If you want to transition to midfoot striking: be aware that such a transition phase carries a high injury risk. Be prepared to run much less and listen to your body for niggles. You can also ease into it by intentionally tensing your calves less and less when the forefoot touches the ground.
@@TheSandkastenverbot thanks for your input. I have a flat foot and get mild knee pain. I thought in my case, forefoot striking might make sense. I’m trying to build up resilience in my calves with regular short runs but strained it in the last outing and again a month back. I’ll experiment with the mid foot strike.
@@jaspersquire5931 I've read elsewhere that if you forefoot strike you can concentrate on allowing your heel to 'kiss' the ground, which should relieve some of the stress on the calf and allow the length of your foot to absorb shock. I'm no expert, but from an engineering standpoint it seems to me that if you're flat-footed, you may not have the structural setup to midfoot land - you can't take advantage of the (minimally) collapsing arch and elongation of the Plantar Fascia to absorb impact shock and reduce its transmission up your leg.
@@billlee2726 Right, there's a whole range of degrees of forefoot striking.

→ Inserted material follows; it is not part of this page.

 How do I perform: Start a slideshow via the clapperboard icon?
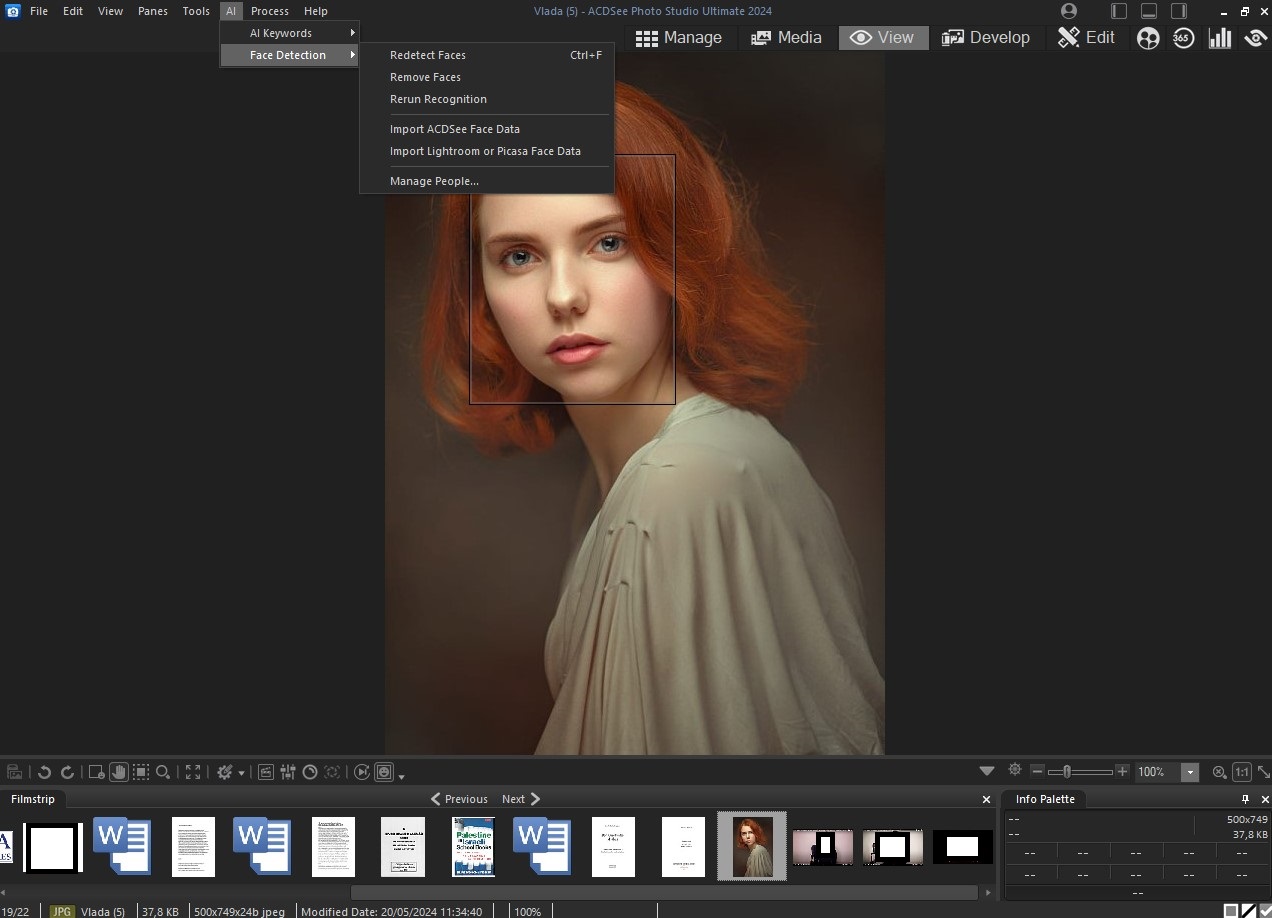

In the extreme, the heel does not touch the ground at all which is 100% not good for longer runs.
What some trainers like Eric Orton proposes is a very subtle forefoot strike where the forefoot touches the ground first and the heel right afterwards without any resistance from the calves. This is quite close to a midfoot strike.
@@jaspersquire5931 I hope you find your ideal foot strike. I've also started forefoot running because my knees were tender and slowly transitioned to a very subtle forefoot strike and sometimes apply a midfoot strike when my calves are sore.
A good long term solution is to "strengthen the knees". This includes strengthening the whole kinetic chain from the feet to the glutes. The glutes can take load off your knees just like your calves do with forefoot running. And these muscles are needed to have the knees move in the right plane without moving sideways.
With flat feet the knees might move inwards a bit (x-feet).
'3 running form hacks nobody will tell you about' and than continues with 3 different people telling you about them.
effortless running is an oxymoron...
You are telling us about them 😂
Helpful presentation. However, anti-glare coating on the eyeglasses would result in mitigating distracting reflections.
first time anyone considered different body types. Big impact!!